The process operating line
In selecting the configuration, designers always consider the process issues, such as the requirement for condensate return, but customarily defer the control issues to those who develop the Process and Instrumentation Diagram (P&ID). This practice needs to change because most modern designs are model-based and the relationships in the model allow generating a graph known as the process operating line that’s the basis for evaluating the control issues.
The process operating line is a plot of the steady state or equilibrium values of the controlled variable (liquid outlet temperature) as a function of the controller output. In a sense the process operating line is one approach to implement the “you have to understand the process” philosophy that’s the essence of process control. Important aspects of this graph are:
Note that the items relate to process engineering issues — not linear systems theory (LaPlace transforms and the like) normally taught in academic courses.
Operating limits
Normal operating conditions clearly should fall between the minimum and maximum limits. If not, either the process design is deficient or the process isn’t running under the conditions for which it was designed. The culprit most likely is the latter; some plants “evolve” from design conditions.

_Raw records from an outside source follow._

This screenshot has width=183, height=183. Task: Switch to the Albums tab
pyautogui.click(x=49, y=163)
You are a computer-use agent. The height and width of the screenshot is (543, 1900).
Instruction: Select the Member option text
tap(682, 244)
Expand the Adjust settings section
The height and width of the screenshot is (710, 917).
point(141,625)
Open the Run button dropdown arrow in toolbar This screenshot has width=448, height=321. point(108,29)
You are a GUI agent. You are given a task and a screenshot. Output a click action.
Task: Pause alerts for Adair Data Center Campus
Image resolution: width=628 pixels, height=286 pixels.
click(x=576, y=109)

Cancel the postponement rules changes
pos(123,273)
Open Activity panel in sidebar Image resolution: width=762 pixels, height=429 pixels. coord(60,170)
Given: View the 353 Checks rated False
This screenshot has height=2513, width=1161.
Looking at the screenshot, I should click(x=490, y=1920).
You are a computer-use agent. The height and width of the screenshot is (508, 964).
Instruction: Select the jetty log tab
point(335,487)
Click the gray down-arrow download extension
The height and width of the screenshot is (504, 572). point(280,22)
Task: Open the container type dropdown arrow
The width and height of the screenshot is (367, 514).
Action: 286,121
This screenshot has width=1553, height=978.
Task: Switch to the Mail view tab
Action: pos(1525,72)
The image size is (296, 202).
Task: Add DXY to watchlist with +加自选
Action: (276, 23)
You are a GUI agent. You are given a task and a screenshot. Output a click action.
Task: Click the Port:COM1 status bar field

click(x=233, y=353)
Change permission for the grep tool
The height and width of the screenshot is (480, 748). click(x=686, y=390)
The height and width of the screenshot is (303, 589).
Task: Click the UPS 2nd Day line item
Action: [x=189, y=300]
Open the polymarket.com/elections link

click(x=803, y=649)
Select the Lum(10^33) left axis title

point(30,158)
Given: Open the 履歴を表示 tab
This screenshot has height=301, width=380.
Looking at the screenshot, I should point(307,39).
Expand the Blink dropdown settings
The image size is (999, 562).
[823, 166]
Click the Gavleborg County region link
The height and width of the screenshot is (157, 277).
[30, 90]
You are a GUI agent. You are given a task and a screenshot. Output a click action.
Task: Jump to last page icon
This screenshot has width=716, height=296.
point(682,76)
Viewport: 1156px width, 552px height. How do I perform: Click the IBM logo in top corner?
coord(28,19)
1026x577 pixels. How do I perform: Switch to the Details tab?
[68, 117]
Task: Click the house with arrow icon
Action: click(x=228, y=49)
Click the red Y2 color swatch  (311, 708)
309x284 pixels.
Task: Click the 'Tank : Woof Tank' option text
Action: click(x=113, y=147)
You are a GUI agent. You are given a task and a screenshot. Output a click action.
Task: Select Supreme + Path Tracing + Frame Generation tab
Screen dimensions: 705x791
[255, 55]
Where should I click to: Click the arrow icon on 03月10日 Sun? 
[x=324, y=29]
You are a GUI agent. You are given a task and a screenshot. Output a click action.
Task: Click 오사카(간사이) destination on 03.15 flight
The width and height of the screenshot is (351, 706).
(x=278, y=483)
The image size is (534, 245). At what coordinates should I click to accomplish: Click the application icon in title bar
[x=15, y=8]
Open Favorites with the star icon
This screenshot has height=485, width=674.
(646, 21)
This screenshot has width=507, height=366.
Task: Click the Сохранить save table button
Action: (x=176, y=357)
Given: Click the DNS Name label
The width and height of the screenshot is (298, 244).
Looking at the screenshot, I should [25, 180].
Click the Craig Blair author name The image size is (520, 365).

The other mistake is to assume that the process is always operated under its normal operating conditions. We experience a variety of disruptions to production (changes in raw materials, upsets in utility systems, equipment problems, etc.). This is when we are likely to attempt to operate the process beyond the limits. The consequences include cycling conditions (induced by the process, not the controller tuning), windup that isn’t addressed by the windup prevention mechanisms as normally configured, etc. The controls need to recognize the presence of the limits and take appropriate actions instead of attempting to operate beyond the limits.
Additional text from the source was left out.